Stored data entries
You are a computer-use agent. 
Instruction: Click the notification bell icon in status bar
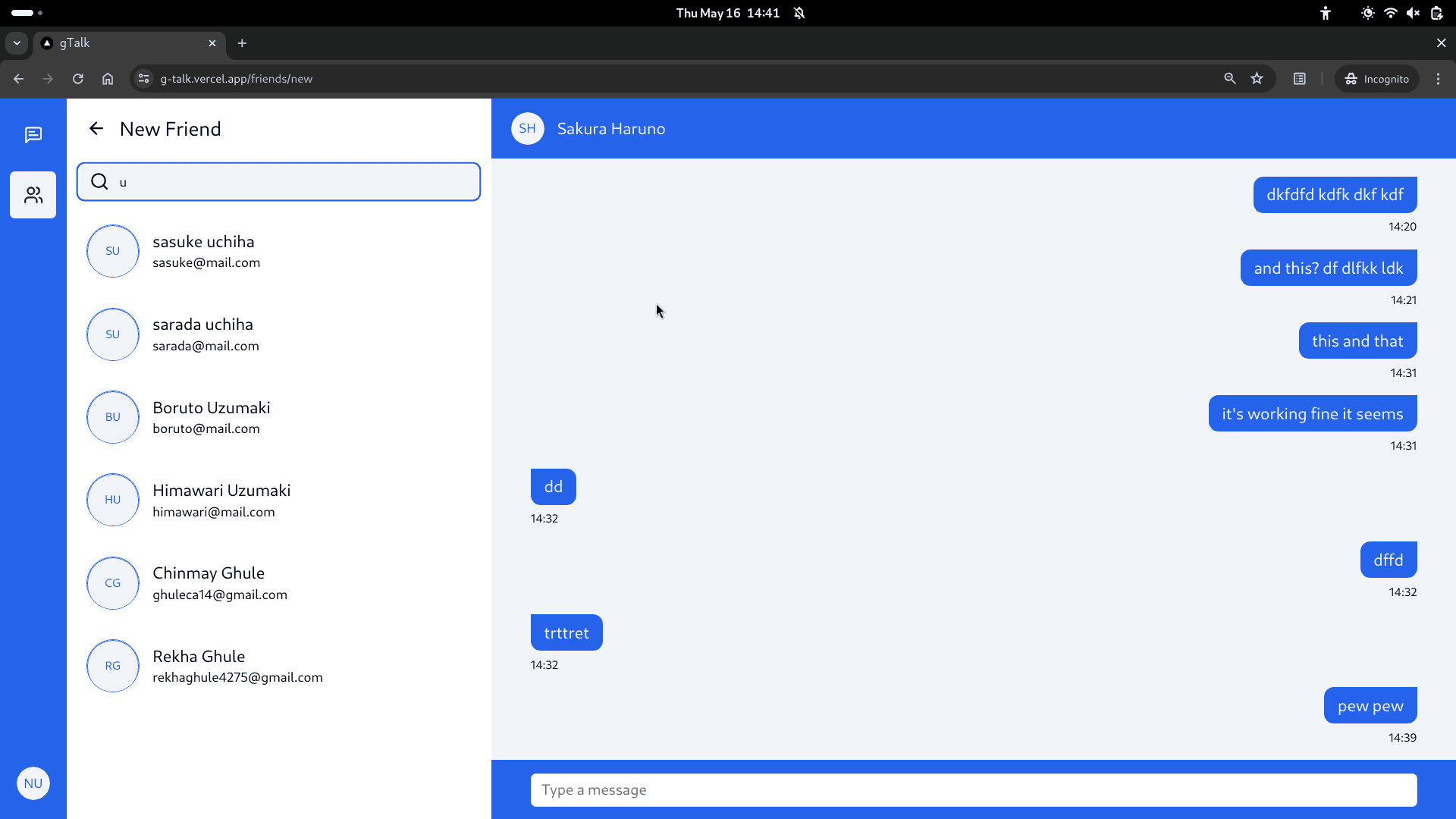(800, 13)
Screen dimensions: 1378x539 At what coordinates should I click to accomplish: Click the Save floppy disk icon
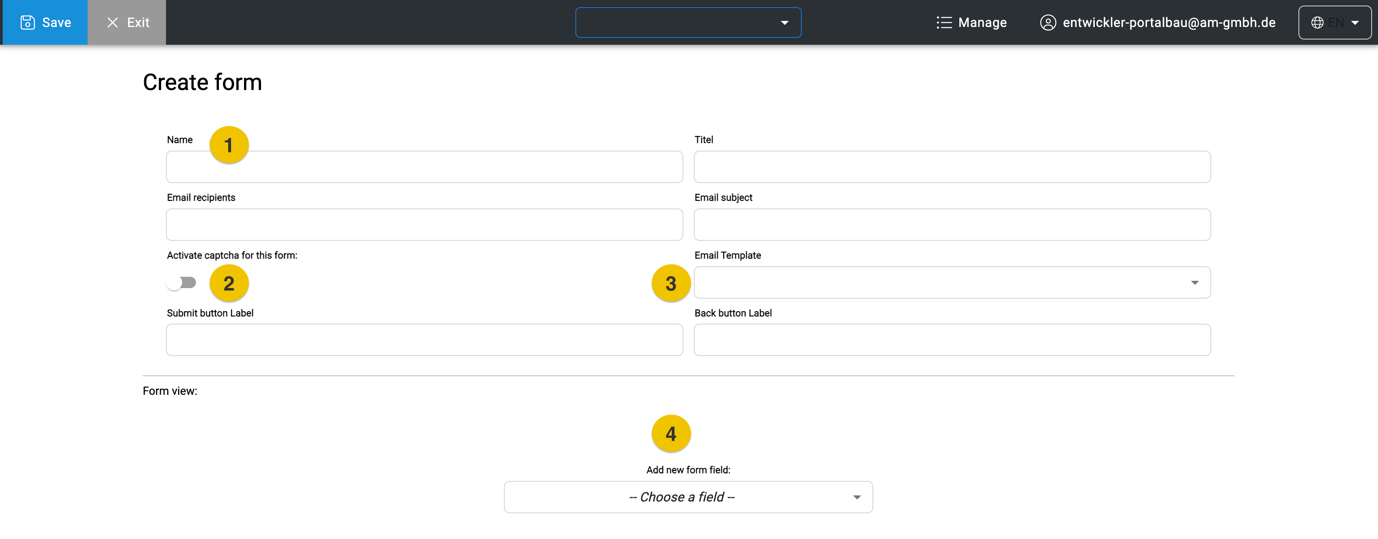[x=28, y=22]

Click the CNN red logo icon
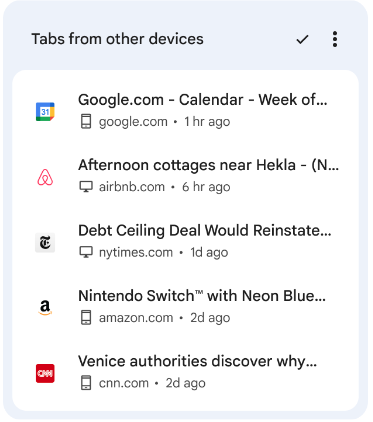(x=45, y=373)
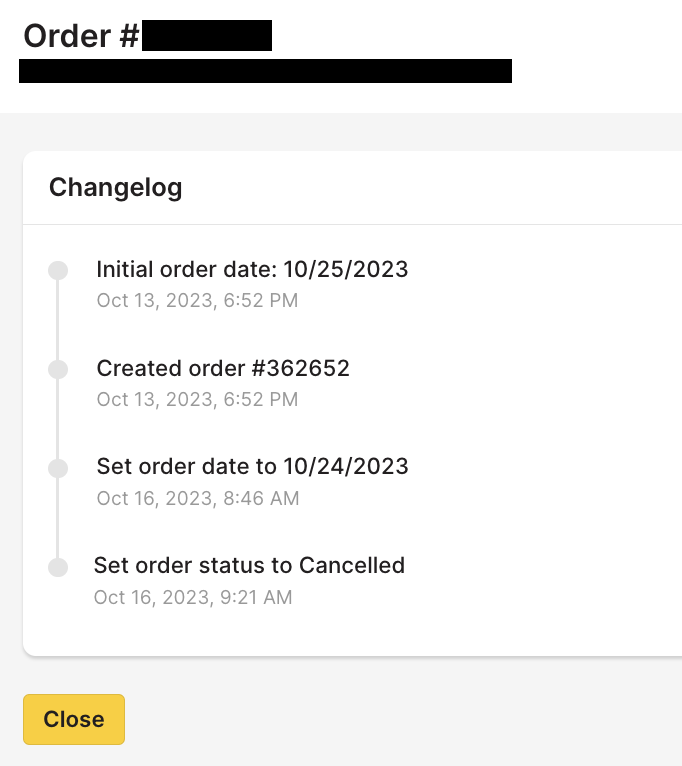
Task: Click the 10/24/2023 date in changelog
Action: coord(346,466)
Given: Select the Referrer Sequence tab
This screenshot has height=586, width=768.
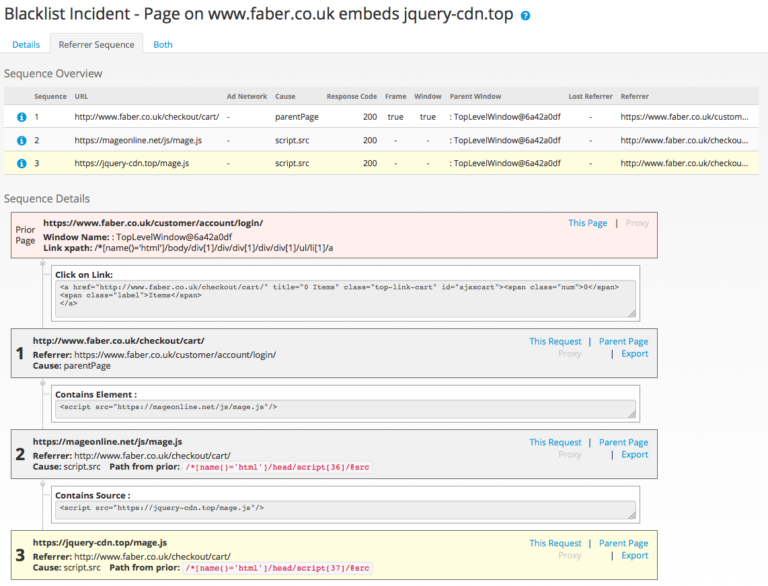Looking at the screenshot, I should [x=96, y=44].
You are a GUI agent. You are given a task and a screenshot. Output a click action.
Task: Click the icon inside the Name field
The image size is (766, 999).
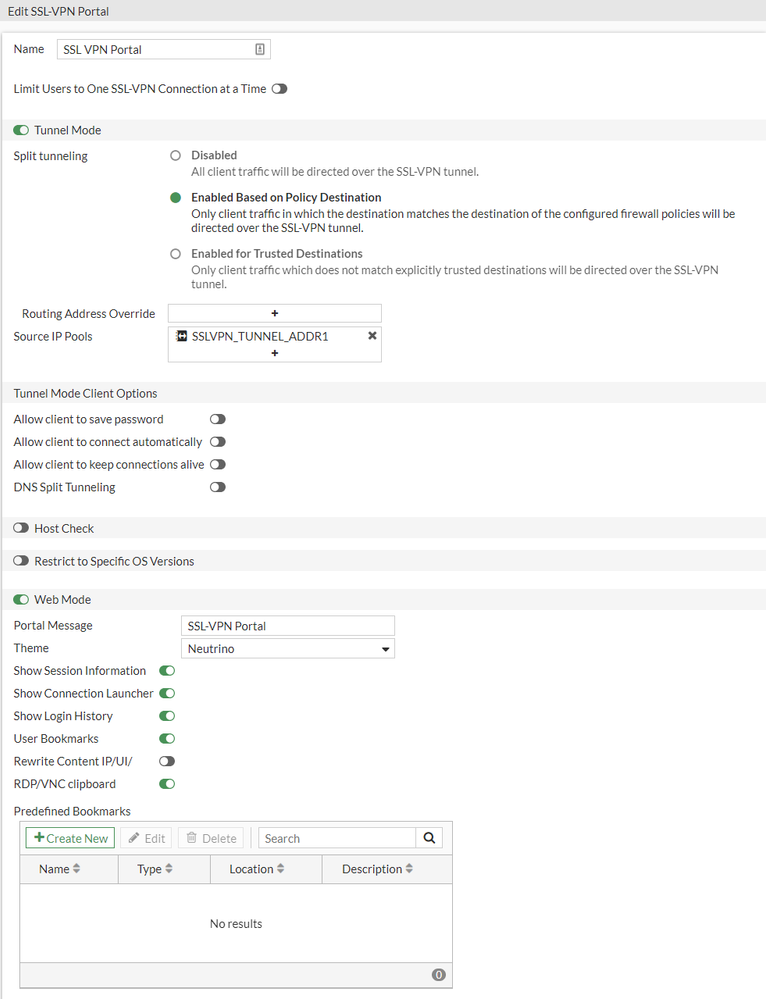(259, 49)
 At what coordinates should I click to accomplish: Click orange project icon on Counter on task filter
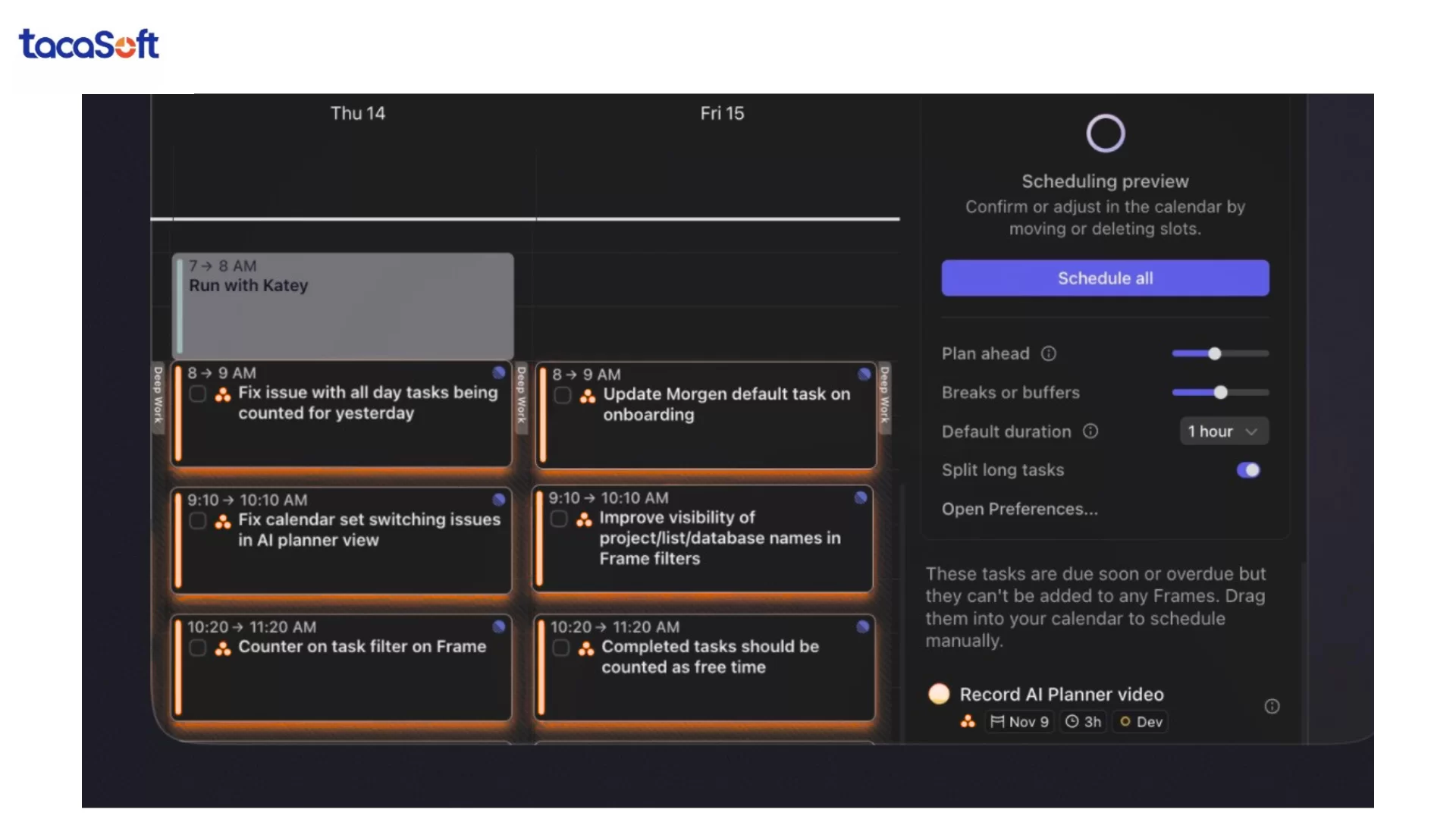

> _GOAL OF THE EXERCISE_:
Could you write out the records again exactly, without any of their pictures?

> _SOLUTION_:
You are a computer-use agent. 
Instruction: Click the notification bell icon in status bar
(800, 13)
Screen dimensions: 1378x539 At what coordinates should I click to accomplish: Click the Save floppy disk icon
[x=28, y=22]

Click the CNN red logo icon
(x=45, y=373)
Task: Click the 10/24/2023 date in changelog
Action: coord(346,466)
Given: Select the Referrer Sequence tab
This screenshot has height=586, width=768.
Looking at the screenshot, I should [x=96, y=44].
You are a GUI agent. You are given a task and a screenshot. Output a click action.
Task: Click the icon inside the Name field
The image size is (766, 999).
(259, 49)
 At what coordinates should I click to accomplish: Click orange project icon on Counter on task filter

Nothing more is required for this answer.